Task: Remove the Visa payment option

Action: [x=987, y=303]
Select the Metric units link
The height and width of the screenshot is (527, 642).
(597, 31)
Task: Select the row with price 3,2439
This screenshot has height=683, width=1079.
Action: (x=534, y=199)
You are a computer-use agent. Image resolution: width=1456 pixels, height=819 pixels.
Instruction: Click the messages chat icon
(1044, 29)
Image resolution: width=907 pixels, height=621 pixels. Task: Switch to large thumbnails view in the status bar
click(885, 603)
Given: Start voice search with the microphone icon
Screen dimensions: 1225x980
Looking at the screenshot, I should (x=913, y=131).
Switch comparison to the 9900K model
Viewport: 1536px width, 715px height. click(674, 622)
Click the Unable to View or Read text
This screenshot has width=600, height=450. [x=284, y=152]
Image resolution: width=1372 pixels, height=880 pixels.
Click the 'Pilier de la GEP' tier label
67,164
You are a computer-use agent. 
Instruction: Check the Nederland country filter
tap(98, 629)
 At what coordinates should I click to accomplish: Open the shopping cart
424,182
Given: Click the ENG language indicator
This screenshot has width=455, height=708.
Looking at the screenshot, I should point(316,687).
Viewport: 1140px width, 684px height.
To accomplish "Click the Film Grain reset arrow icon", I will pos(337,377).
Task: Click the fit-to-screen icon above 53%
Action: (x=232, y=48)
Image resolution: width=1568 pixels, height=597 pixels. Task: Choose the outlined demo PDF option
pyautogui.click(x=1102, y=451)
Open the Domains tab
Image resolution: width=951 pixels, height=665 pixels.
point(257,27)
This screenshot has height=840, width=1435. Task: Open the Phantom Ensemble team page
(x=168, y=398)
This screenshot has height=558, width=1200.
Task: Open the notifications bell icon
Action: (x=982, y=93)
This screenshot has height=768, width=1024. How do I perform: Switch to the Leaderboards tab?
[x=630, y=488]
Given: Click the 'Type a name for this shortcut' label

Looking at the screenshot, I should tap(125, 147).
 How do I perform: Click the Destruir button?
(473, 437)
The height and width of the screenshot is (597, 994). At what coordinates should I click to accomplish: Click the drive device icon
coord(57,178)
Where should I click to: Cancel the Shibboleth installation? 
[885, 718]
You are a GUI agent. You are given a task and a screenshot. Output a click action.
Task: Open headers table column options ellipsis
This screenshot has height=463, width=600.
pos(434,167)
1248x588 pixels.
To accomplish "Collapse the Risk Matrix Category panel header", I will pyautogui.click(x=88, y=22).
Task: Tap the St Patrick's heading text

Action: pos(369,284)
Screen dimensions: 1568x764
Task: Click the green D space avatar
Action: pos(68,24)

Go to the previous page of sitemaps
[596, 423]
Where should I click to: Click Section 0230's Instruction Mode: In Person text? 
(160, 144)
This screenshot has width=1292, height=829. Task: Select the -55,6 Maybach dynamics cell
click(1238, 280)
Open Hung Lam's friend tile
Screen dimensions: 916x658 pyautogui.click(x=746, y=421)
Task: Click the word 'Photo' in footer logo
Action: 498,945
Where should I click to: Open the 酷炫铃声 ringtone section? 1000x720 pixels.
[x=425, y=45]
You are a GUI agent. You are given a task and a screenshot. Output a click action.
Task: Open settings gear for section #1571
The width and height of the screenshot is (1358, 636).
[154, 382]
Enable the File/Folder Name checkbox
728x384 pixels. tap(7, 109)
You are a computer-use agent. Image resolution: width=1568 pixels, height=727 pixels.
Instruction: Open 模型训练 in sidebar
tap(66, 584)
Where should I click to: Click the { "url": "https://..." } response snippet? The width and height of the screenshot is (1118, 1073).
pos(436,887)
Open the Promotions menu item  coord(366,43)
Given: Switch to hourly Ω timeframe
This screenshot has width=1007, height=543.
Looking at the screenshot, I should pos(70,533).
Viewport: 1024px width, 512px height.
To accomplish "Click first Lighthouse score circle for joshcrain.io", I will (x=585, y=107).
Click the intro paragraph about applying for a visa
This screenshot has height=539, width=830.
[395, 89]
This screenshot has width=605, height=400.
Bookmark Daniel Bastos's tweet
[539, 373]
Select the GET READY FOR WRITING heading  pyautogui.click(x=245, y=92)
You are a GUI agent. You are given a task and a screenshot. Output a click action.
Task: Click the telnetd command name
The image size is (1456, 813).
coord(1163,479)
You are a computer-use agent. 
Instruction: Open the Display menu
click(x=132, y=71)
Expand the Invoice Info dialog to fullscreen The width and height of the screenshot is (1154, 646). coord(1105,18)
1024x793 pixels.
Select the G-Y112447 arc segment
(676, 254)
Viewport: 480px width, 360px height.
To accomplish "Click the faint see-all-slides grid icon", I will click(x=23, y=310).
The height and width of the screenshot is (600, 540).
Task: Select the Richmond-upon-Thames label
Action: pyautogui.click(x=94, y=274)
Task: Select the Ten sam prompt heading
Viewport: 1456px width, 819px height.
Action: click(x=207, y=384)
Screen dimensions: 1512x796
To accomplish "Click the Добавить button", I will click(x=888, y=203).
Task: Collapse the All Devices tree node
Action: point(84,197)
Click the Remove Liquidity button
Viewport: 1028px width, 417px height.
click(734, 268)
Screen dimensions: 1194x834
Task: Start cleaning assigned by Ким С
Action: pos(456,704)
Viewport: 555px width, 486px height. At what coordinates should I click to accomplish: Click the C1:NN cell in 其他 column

Task description: Search the records above for "computer" and copy every line that has it.

Response:
You are a computer-use agent. Image resolution: width=1456 pixels, height=819 pixels.
You are a computer-use agent. 
You are a computer-use agent. Image resolution: width=1568 pixels, height=727 pixels.
You are a computer-use agent. 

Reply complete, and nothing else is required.